Unbreak test models llama CI (#6026)

larryliu0820 · facebook-github-bot · commit 7e54dab6f044 · 2024-10-08T15:55:19.000-07:00
Summary: Pull Request resolved: #6026 Did a bunch of debugging on OSS CI:https://github.com/pytorch/executorch/actions/runs/11241297226/job/31252590975 Was able to confirm although the problem happens in `ConvertToLinear` but the root cause is we are partitioning the graph differently between these two pytorch nightly: dev20240916 and dev20240917. The exported graph looks the same but the partitioner was behaving differently and causes the `ConvertToLinear` pass to error out. We can't really revert back to dev20240916 nightly because it breaks other CI jobs, see #5987. The current approach I'm taking avoids decomposing linear by using `to_edge_lower_and_transform` API. This avoids jumping into the rabbit hole of debugging the partitioning & tagging logic. Differential Revision: D64074891
diff --git a/examples/xnnpack/aot_compiler.py b/examples/xnnpack/aot_compiler.py
@@ -15,7 +15,11 @@
 import torch
 from executorch.backends.xnnpack.partition.xnnpack_partitioner import XnnpackPartitioner
 from executorch.devtools import generate_etrecord
-from executorch.exir import EdgeCompileConfig, ExecutorchBackendConfig
+from executorch.exir import (
+    EdgeCompileConfig,
+    ExecutorchBackendConfig,
+    to_edge_transform_and_lower,
+)
 from executorch.extension.export_util.utils import export_to_edge, save_pte_program
 
 from ..models import MODEL_NAME_TO_MODEL
@@ -81,29 +85,27 @@
 
     model = model.eval()
     # pre-autograd export. eventually this will become torch.export
-    model = torch.export.export_for_training(model, example_inputs).module()
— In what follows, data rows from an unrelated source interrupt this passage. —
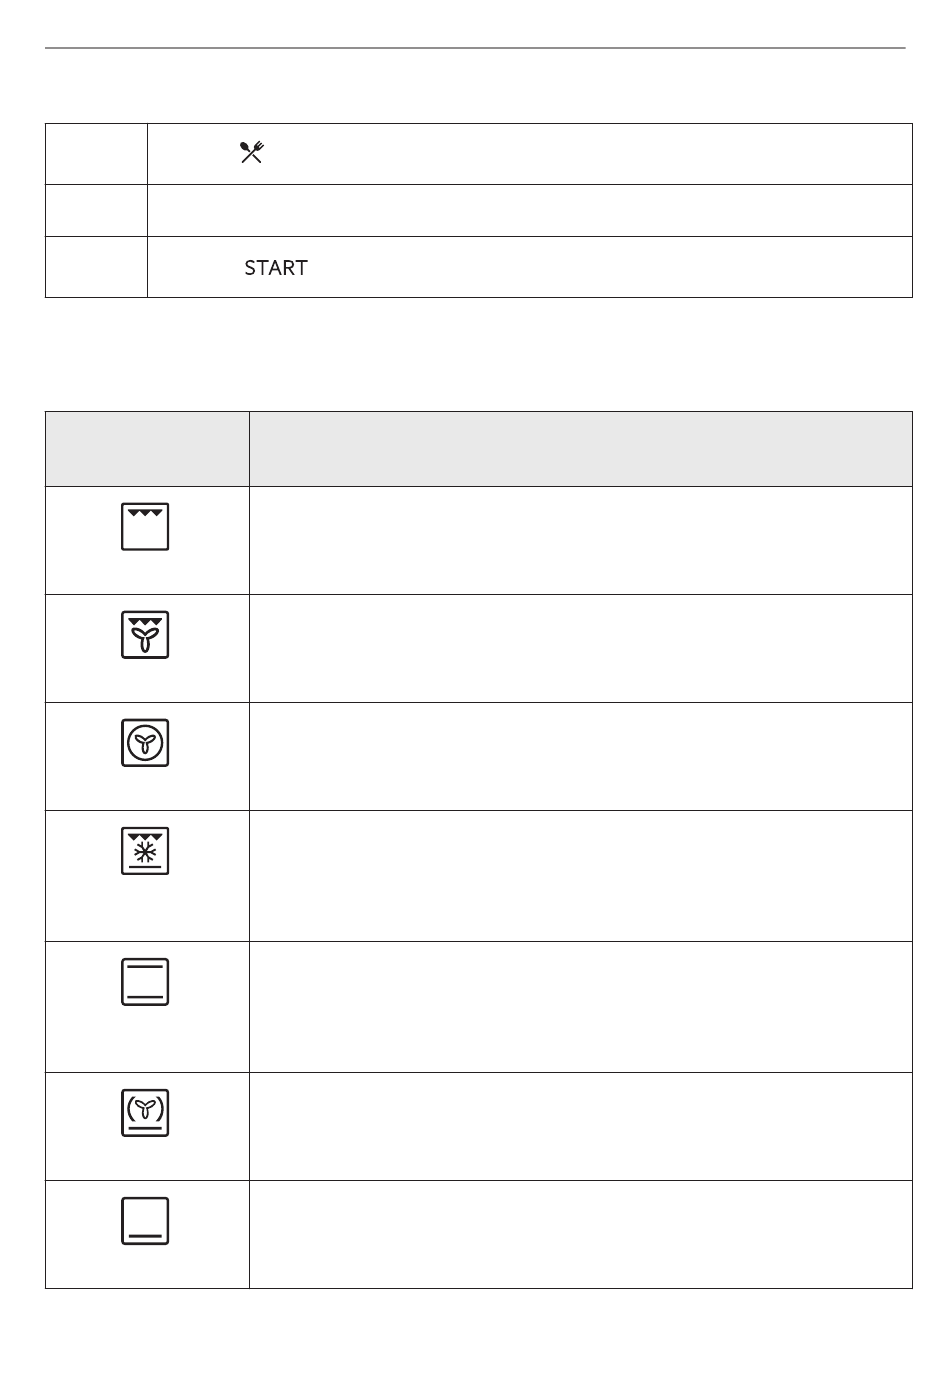Select the Bottom Heat icon
Screen dimensions: 950x1374
(x=145, y=1221)
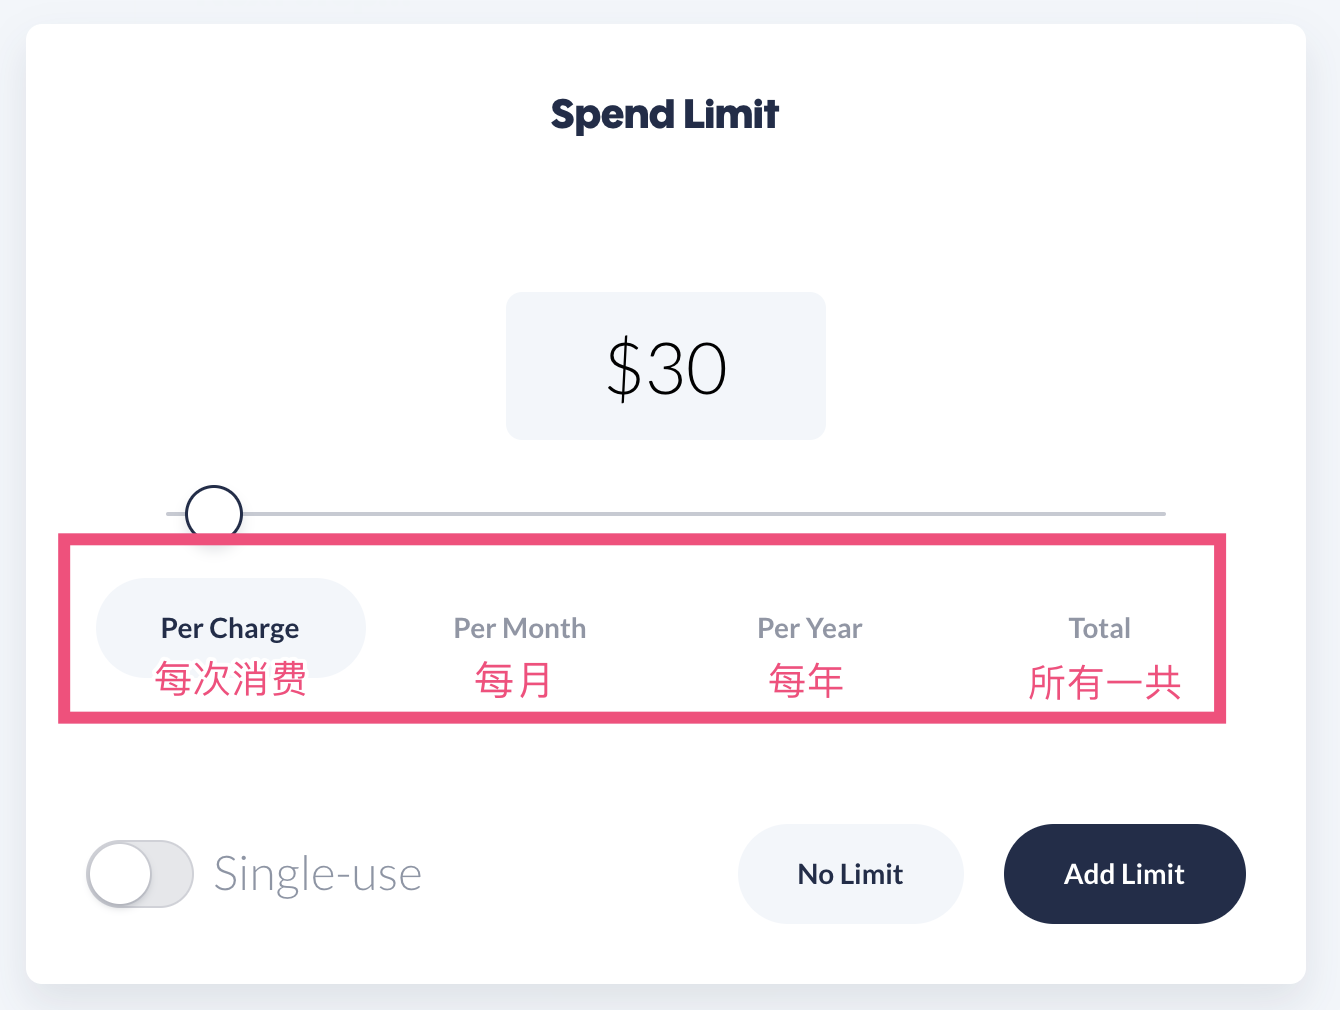Select the dollar amount display box
Screen dimensions: 1340x1010
click(x=665, y=366)
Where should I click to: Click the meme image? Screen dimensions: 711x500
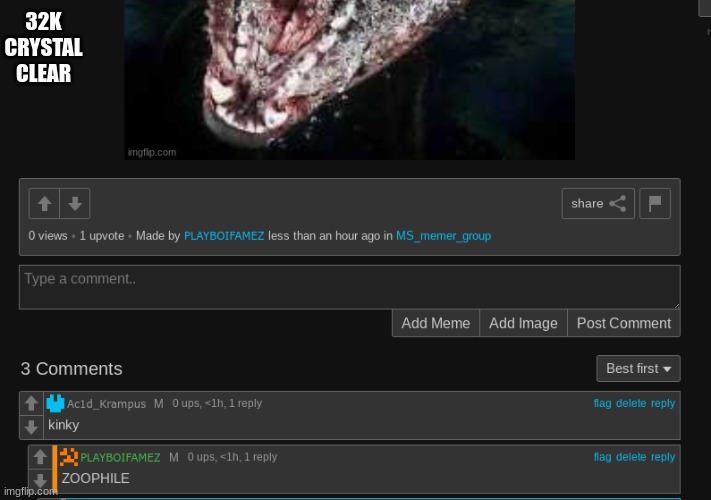pos(349,80)
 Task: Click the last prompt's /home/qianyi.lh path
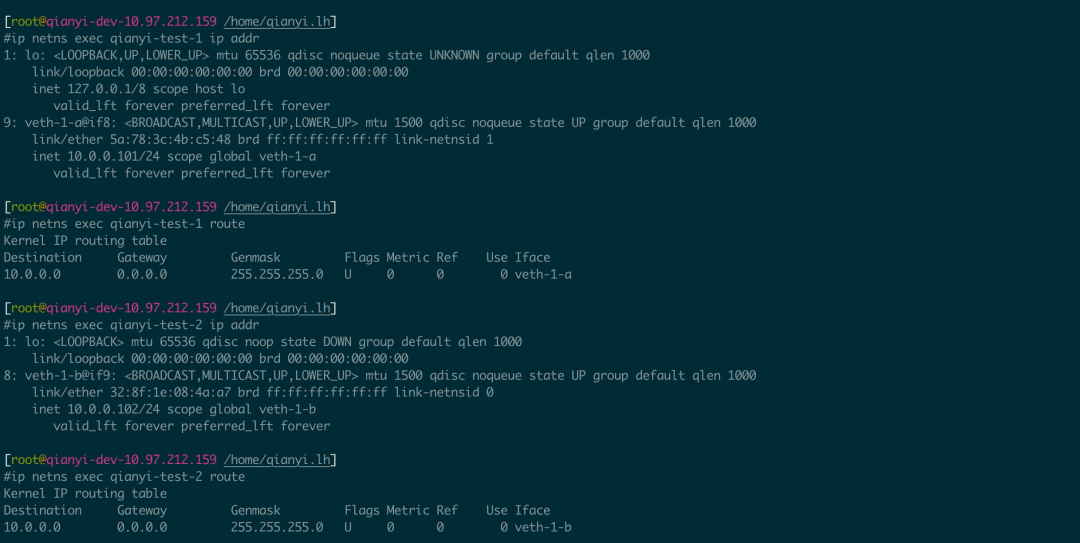click(277, 460)
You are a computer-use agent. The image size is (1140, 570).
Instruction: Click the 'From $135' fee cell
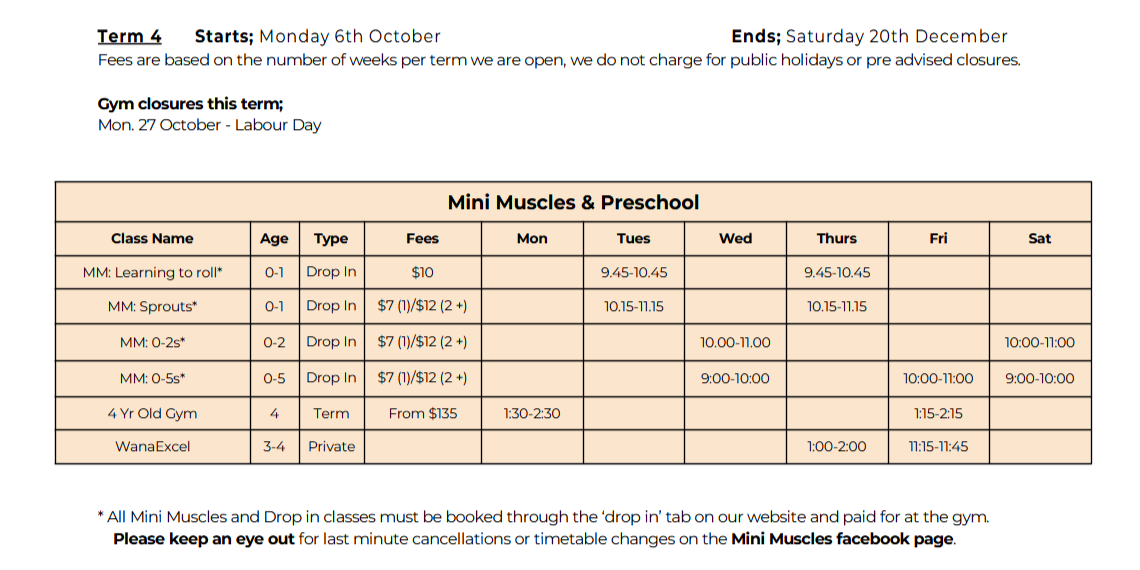422,413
+    ep = torch.export.export_for_training(model, example_inputs)
+    model = ep.module()
 
     if args.quantize:
         logging.info("Quantizing Model...")
         # TODO(T165162973): This pass shall eventually be folded into quantizer
         model = quantize(model, example_inputs)
 
-    edge = export_to_edge(
-        model,
-        example_inputs,
-        edge_compile_config=EdgeCompileConfig(
+    edge = to_edge_transform_and_lower(
+        ep,
+        partitioner=[XnnpackPartitioner()],
+        compile_config=EdgeCompileConfig(
             _check_ir_validity=False if args.quantize else True,
             _skip_dim_order=True,  # TODO(T182187531): enable dim order in xnnpack
         ),
     )
-    logging.info(f"Exported graph:\n{edge.exported_program().graph}")
+    logging.info(f"Exported and lowered graph:\n{edge.exported_program().graph}")
 
     # this is needed for the ETRecord as lowering modifies the graph in-place
     edge_copy = copy.deepcopy(edge)
 
-    edge = edge.to_backend(XnnpackPartitioner())
-    logging.info(f"Lowered graph:\n{edge.exported_program().graph}")
-
     exec_prog = edge.to_executorch(
         config=ExecutorchBackendConfig(extract_delegate_segments=False)
     )